C’est une décision qui risque de faire couler beaucoup d’encre et qui génère déjà de nombreuses réactions sur lesquelles nous reviendrons dans notre édition de mardi. La Collectivité a décidé jeudi, lors du conseil territorial, de «l’instauration d’un prélèvement forfaitaire de nature fiscale sur les sommes reçues au titre du revenu de solidarité active ». Cette délibération a été votée par seulement 15 élus, issus de la majorité. Le taux de ce prélèvement est fixé à 30%, mais les sommes allouées au titre du «RSA activité» ne seraient elles, pas taxées.
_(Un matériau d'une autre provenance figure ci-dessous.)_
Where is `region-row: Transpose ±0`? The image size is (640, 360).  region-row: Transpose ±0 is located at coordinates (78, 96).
Autrement dit, les 3833 foyers qui ne perçoivent que le RSA socle (c’est-à-dire qui ne déclarent aucun revenu professionnel) verraient le montant de leur allocation diminuer de 30%. La Collectivité compte ainsi sur des recettes de l’ordre de 4,4 millions d’euros à l’année.
La COM entend donc compenser la dépense colossale que cette prestation représente dans son budget. Et probablement faire un brin de provocation à l’Etat, auquel elle a transmis en juin une demande d’habilitation pour réformer le RSA perçu à Saint-Martin. Une demande qui suit son cours mais visiblement plus lentement que les impératifs financiers de la Collectivité.
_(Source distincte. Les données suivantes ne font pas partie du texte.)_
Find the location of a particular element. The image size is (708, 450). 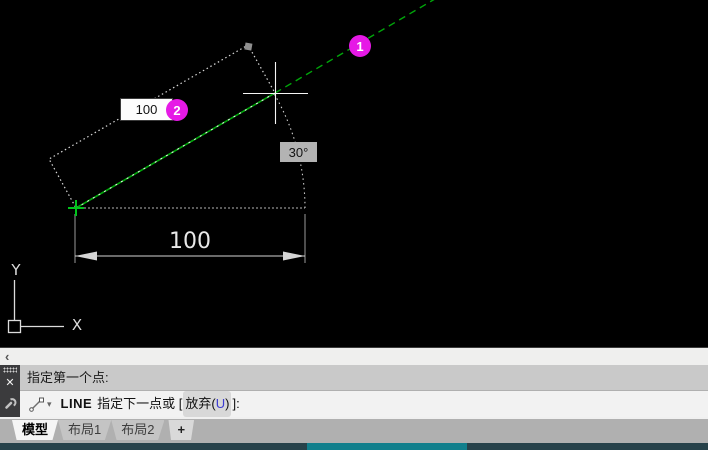

recent-commands-caret-icon: ▾ is located at coordinates (50, 404).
Pour rappel, alors que le périmètre budgétaire de la COM s’élève à 5 millions d’euros pour le RSA, celui-ci va représenter quelque16 millions d’euros sur le seul budget 2014. A ces sommes s’ajoute la dette due à la CAF qui verse l’allocation: au 30 septembre 2014, ce coût s’élevait encore à 28,8 millions d’euros, soit « un quart du total de la section de fonctionnement » tenait à rappeler jeudi la vice-présidente en charge du Pôle Solidarité et Famille Ramona Connor. Par mois, la Collectivité sort ainsi de sa poche 600 000 euros d’arriérés pour la CAF et 1,4 M€ de RSA. «Ces dépenses grèvent le budget de la Collectivité et la prive d’investissements structurants» ajoutait-elle, reprenant les propos tenus au mois de juin lorsqu’il s’est agit de se prononcer en faveur de la demande d’habilitation à l’Etat pour réformer le RSA. Par ailleurs, la convention de gestion établie entre la CAF et la Collectivité arrive à échéance en fin d’année : « on peut se demander si la CAF va accepter de continuer à payer le RSA sans exiger une solution de notre part » justifiait encore la vice-présidente. En matière de solution, il a donc été décidé d’imposer le RSA en vertu de la compétence fiscale de la Collectivité. Une façon, aussi, de rétablir une sorte d’équilibre : «la recette fiscale est inférieure au coût du RSA» rappelait le Directeur général des services, Pascal Averne.  
 
Un risque juridique
 
Pour autant, cette mesure ne pourra être mise en œuvre dans l’immédiat. Se pose en effet la question de la récupération de ce prélèvement, dans la mesure où c’est la CAF qui verse la prestation aux allocataires. La vice-présidente Ramona Connor donnait quelques pistes, qui laissent entrevoir les difficultés pour la Collectivité à récolter cette recette : « le RSA fait l’objet d’un paramétrage informatique ; celui-ci va régler le nouveau taux de RSA et la facture que la CAF va présenter à la Collectivité en sera allégée ». De 509 € pour une personne seule, le versement passerait donc, par simple manipulation informatique, à 356 €. Seulement, l’Etat risque de ne pas l’entendre de cette oreille. « Une négociation va se faire au niveau national » tempérait Ramona Connor, rappelant qu’elle a déjà alerté la ministre des Outre-mer sur la question du poids du RSA pour les finances de la Collectivité.
Les élus ont d’ailleurs été informés, jeudi, « que cette mesure inédite n’est pas dénuée de tout risque juridique ».